American sandwich cookie brand

Nutter Butter is an American sandwich cookie brand, first introduced in 1969 and currently owned by Nabisco, which is a subsidiary of Mondelez International. The manufacturer claims it to be the best-selling American peanut butter sandwich cookie, with around a billion estimated to be eaten every year.

==Brand history==
Nutter Butter by Nabisco was launched in 1969, but the details of its creation remain unknown. The distinctive design was thought to have been created by William A. Turnier, but Nabisco maintains that there is "no way of knowing who came up with the actual visual concept". The company briefly ran an animated ad campaign in 1973 featuring the Nutter Butter Man, a mascot character that resembled Willy Wonka.

Nutter Butter has become synonymous with blood donation. The cookie became so beloved among blood donors that when the American Red Cross stopped offering it around Georgia in 1995, it was reported that donations dropped by 20,000 pints. The controversy ended the following year when Nabisco agreed to donate the Nutter Butters.

In December 2017, a Nutter Butter cereal line was launched by Post Consumer Brands. It debuted at Walmart with a box retailing at around $4.

In October 2018, Krispy Kreme released Nutter Butter and Chips Ahoy! doughnuts which joined the pre-existing Oreo doughnuts. The next year, in January 2019, chocolate fudge-covered Nutter Butters were released alongside similarly covered Oreos.

In May 2019, the CEO of Mondelez International, Dirk Van de Put announced in an interview with CNBC that the company was giving "serious consideration" to adding CBD to certain product lines such as Nutter Butter. He did however say that adding CBD to its family brands "may not be in the company's best interest".

In 2019, 7-Eleven started selling limited edition Nutter Butter lattes and doughnuts and A&W Restaurants launched Nutter Butter and Oreo flavored milkshakes and ice creams. Among other products, Nutter Butter was noted as helping increase Mondelez's sales for the year, despite being one of the company's smaller brands.

In 2021, Nabisco announced it would launch a Nutter Butter version of the Oreo Cakesters in 2022.

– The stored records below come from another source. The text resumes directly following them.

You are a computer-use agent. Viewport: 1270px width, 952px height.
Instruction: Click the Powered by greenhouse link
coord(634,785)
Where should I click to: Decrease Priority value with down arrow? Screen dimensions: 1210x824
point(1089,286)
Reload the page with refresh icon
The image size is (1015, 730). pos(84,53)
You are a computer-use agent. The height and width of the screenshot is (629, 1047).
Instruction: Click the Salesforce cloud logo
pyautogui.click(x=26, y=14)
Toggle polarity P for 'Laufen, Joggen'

From 2023, Nutter Butter implemented a viral marketing strategy on social media, including TikTok, Instagram and X, which gained widespread attention online in September 2024. The strategy utilised nonsensical and absurdist humor and 'trippy' visuals, basing content around a range of mysterious characters. In an interview with The New York Times, one of the brand's content creators suggested that the strategy had been prompted by the idea of a Nutter Butter cookie having a fever dream. It resulted in large numbers of interactions with the company's content; the Nutter Butter account had over a million followers by October 2024 and the ten videos that it posted in September 2024 gained more than 87 million views.